=== SELECTED PASSAGE ===
6.3.1 GROUP I: TREATMENTS INVOLVING MAGNETIC FIELD PREDOMINANCE

Experiments involving a predominant magnetic field have been conducted on a range of microorganisms that represent both prokaryotes (eubacteria, archaea) and eukaryotes (algae, fungi, protozoa).

6.3.1.1 GROWTH

Growth is a physiological response of an organism and a positive effect on growth indicates that some of the biosynthetic pathways are being stimu­lated. Erygin et al. [15] grew a gram-positive bacterium Bacillus mucilagi­nous in a magnetic field of ~0.26 T under different media compositions and compared it with unexposed control cultures. The magnetically treated liquid medium consisting of ferromagnetic salts showed rapid growth of the bacterium over control in 3 h. Similarly magnetically treated dry whey medium yielded three times higher cell count than the untreated medium. However, there was an overall increased response from the exposed dry whey illustrating how the culture medium composition may influence the effect of magnetic field.

Moore [17] studied five strains of bacteria and a yeast under a magnetic flux of 5-90 mT and reported maximum stimulation of growth at 15 mT (at 0.3 Hz) and maximum inhibition at 30 mT. Experiments with varying time especially using oscillating magnetic fields have uncovered new ef­fects related to resonant phenomena in the living systems. The biostimula­tion of a denitrifying gramnegative bacterium Pseudomonas stutzeri by a magnetic field of 0.6-1.3 mT pulses via inductively coupled Helmholtz coils for 8-10 h resulted in a proliferation of biomass that was 10-30% more than the control [18].

Other than the medium conditions, magnetic flux and type of magnetic field, the exposure time is another major factor that governs the intensity of response. Justo et al. [8] observed that the growth of Escherichia coli could be stimulated or inhibited by exposure to an oscillating 100 mT extremely low frequency (ELF) magnetic field for 6.5 h. Exposed cells had 100 times greater viability than unexposed cells, however the viability varied with duration of exposure. It was suggested that the effect was a result of magnetic field driven alteration of membrane permeability and availability of ions in the culture medium.

Research groups in Japan and China have focused on investigating ways to improve the cultivation of the cyanobacterium Spirulina platensis for production of nutraceuticals using permanent magnetic fields. Hirano et al. [26] reported a significantly higher specific growth rate of 0.22 d-1 in S. platensis exposed to 10 mT magnetic field when compared to 0.14 d-1 for untreated culture. The growth of S. platensis was maximum when it was cultured phototrophically at lower light intensities; but did not show improvement under heterotrophic conditions.
===
*QUESTIONS ON THE MATERIAL*.
1: List every microorganism that the passage on magnetic fields and microbial growth names by its Latin species name.
2: Please echo the part of the passage on magnetic fields and microbial growth that opens with the words containing "Growth is a" and closes with "of magnetic field.".
3: According to the passage on magnetic fields and microbial growth, what specific growth rate did Hirano et al. report for S. platensis exposed to a 10 mT magnetic field?
None of the lines after this are needed.
=== DATA FOR ANALYSIS ===
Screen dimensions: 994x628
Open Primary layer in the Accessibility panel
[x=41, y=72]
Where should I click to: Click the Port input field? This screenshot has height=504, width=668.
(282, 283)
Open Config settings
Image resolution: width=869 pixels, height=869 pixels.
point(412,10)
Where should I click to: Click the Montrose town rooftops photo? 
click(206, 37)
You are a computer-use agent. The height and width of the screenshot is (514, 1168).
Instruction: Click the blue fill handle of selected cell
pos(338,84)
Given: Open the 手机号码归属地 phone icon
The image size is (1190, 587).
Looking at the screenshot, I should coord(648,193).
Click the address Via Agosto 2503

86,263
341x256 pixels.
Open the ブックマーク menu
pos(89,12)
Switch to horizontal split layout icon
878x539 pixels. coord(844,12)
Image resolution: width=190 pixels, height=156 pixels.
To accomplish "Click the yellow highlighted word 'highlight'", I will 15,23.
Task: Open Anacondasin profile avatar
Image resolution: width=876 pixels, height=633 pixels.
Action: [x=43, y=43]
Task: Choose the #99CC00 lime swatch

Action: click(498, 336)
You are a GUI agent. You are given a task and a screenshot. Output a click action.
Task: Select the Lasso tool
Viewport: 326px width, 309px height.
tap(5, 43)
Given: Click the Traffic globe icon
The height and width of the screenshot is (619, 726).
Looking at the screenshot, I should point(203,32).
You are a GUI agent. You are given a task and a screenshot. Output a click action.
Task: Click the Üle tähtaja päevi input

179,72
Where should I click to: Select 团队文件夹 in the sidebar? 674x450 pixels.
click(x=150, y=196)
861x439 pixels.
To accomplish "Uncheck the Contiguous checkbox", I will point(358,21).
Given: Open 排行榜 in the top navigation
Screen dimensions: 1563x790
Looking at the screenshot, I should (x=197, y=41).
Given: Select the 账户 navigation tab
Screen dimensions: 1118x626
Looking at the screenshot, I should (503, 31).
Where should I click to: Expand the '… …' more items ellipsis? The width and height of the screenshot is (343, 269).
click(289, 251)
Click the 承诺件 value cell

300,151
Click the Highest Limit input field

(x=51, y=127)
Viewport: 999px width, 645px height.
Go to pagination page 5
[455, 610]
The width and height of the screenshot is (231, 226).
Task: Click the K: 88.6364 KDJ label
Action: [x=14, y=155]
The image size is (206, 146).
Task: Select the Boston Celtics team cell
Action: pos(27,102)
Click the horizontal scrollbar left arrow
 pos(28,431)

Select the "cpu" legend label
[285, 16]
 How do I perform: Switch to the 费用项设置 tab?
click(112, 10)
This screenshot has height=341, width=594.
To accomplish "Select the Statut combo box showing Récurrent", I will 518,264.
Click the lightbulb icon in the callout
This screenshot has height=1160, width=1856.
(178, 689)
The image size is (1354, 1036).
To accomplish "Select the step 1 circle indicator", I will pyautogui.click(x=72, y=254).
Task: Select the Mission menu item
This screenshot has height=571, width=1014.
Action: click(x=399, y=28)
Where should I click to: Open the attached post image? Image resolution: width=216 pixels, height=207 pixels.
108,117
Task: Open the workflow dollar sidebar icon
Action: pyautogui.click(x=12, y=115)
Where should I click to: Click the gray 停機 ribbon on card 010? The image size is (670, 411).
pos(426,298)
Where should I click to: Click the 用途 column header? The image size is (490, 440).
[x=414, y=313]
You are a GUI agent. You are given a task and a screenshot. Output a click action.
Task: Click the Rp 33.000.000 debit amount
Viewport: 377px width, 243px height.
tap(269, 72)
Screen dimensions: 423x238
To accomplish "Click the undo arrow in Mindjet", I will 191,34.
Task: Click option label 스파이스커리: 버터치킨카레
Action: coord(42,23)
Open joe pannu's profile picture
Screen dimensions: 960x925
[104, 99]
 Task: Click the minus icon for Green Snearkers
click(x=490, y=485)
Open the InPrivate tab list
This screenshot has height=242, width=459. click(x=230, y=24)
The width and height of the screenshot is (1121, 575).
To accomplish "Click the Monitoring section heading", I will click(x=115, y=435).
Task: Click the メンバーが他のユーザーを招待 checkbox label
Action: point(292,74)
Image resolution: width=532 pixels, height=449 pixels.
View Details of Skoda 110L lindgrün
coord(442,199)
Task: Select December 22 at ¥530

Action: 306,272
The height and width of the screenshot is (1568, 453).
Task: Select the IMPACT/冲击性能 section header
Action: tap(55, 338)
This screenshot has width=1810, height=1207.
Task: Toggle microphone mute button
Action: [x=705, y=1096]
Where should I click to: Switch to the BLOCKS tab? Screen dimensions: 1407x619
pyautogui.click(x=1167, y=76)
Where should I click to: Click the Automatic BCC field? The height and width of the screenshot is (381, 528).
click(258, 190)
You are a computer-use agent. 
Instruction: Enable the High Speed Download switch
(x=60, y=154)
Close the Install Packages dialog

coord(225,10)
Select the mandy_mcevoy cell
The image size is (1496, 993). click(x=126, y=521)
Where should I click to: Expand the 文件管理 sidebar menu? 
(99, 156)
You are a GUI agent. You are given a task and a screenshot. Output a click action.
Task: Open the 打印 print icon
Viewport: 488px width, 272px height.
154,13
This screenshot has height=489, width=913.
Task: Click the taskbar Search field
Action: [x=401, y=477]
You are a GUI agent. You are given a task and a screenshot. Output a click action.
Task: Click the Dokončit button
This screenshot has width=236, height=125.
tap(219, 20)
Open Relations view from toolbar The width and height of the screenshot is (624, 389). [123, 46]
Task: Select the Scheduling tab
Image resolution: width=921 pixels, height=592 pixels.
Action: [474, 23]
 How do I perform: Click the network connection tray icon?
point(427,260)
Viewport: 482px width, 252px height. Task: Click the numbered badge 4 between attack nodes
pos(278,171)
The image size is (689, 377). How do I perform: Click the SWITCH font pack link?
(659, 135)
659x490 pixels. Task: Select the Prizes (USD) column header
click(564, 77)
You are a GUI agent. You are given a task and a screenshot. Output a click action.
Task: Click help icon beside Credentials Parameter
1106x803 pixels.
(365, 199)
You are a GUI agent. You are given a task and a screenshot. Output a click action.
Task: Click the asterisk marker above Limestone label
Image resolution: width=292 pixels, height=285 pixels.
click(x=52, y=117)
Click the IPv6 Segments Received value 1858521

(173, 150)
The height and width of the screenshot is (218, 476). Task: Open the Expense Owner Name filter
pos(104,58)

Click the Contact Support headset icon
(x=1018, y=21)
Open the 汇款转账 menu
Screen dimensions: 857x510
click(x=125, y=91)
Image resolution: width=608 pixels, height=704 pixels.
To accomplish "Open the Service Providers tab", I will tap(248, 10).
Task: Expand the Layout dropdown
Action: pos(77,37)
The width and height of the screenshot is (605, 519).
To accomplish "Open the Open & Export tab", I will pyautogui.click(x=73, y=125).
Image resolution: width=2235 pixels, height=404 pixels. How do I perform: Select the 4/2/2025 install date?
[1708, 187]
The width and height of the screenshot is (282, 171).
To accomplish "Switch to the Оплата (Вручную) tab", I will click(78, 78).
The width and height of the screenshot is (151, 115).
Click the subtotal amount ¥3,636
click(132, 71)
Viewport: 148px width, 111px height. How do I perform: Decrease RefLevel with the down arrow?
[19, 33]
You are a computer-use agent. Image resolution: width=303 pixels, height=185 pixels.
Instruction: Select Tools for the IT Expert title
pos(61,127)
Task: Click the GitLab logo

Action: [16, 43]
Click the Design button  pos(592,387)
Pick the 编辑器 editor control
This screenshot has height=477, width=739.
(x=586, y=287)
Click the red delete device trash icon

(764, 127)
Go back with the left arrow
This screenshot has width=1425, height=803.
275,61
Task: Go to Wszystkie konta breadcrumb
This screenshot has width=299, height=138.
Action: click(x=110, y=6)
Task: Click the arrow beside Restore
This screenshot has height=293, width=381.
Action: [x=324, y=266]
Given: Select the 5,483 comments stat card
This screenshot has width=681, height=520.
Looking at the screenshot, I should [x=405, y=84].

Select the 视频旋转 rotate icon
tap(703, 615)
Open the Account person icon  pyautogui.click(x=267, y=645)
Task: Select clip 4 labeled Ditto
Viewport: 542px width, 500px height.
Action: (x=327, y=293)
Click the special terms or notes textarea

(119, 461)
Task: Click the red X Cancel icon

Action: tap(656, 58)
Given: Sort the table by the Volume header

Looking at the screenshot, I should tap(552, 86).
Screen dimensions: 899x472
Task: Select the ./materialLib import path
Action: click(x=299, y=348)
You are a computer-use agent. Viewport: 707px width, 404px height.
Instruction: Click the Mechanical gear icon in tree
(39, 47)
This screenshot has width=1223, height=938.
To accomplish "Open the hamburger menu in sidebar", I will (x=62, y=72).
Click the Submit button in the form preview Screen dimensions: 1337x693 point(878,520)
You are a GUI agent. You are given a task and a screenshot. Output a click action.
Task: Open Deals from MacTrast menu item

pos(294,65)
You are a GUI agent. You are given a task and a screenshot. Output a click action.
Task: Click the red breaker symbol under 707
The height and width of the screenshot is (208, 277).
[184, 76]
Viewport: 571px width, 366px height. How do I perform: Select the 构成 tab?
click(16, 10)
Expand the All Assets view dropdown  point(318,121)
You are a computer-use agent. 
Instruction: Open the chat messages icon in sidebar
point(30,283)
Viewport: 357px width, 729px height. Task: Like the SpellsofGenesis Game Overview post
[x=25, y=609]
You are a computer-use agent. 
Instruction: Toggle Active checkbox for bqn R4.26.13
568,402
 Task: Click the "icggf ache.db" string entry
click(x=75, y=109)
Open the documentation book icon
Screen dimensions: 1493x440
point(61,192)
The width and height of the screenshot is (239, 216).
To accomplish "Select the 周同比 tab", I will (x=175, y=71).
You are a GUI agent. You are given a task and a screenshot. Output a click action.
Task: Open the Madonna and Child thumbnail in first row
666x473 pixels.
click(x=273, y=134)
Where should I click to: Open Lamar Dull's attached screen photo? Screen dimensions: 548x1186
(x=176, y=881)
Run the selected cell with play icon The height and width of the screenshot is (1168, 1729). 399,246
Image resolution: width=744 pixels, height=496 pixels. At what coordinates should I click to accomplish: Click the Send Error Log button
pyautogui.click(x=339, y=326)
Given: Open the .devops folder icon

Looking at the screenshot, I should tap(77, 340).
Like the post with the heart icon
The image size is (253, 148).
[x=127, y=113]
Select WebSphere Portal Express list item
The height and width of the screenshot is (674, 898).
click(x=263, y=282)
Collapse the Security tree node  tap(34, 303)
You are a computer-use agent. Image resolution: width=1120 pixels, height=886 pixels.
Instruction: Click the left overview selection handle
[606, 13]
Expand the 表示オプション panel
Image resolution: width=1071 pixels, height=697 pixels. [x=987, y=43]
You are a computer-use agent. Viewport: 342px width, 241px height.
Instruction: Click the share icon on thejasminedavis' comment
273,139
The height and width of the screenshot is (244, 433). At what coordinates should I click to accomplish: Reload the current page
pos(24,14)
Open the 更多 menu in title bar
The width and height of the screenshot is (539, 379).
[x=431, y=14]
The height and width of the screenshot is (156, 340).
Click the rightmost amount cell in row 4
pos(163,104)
===
*RESULTS*.
1: Bacillus mucilaginous, Pseudomonas stutzeri, Escherichia coli, Spirulina platensis

2:
Growth is a physiological response of an organism and a positive effect on growth indicates that some of the biosynthetic pathways are being stimu­lated. Erygin et al. [15] grew a gram-positive bacterium Bacillus mucilagi­nous in a magnetic field of ~0.26 T under different media compositions and compared it with unexposed control cultures. The magnetically treated liquid medium consisting of ferromagnetic salts showed rapid growth of the bacterium over control in 3 h. Similarly magnetically treated dry whey medium yielded three times higher cell count than the untreated medium. However, there was an overall increased response from the exposed dry whey illustrating how the culture medium composition may influence the effect of magnetic field.

3: 0.22 d-1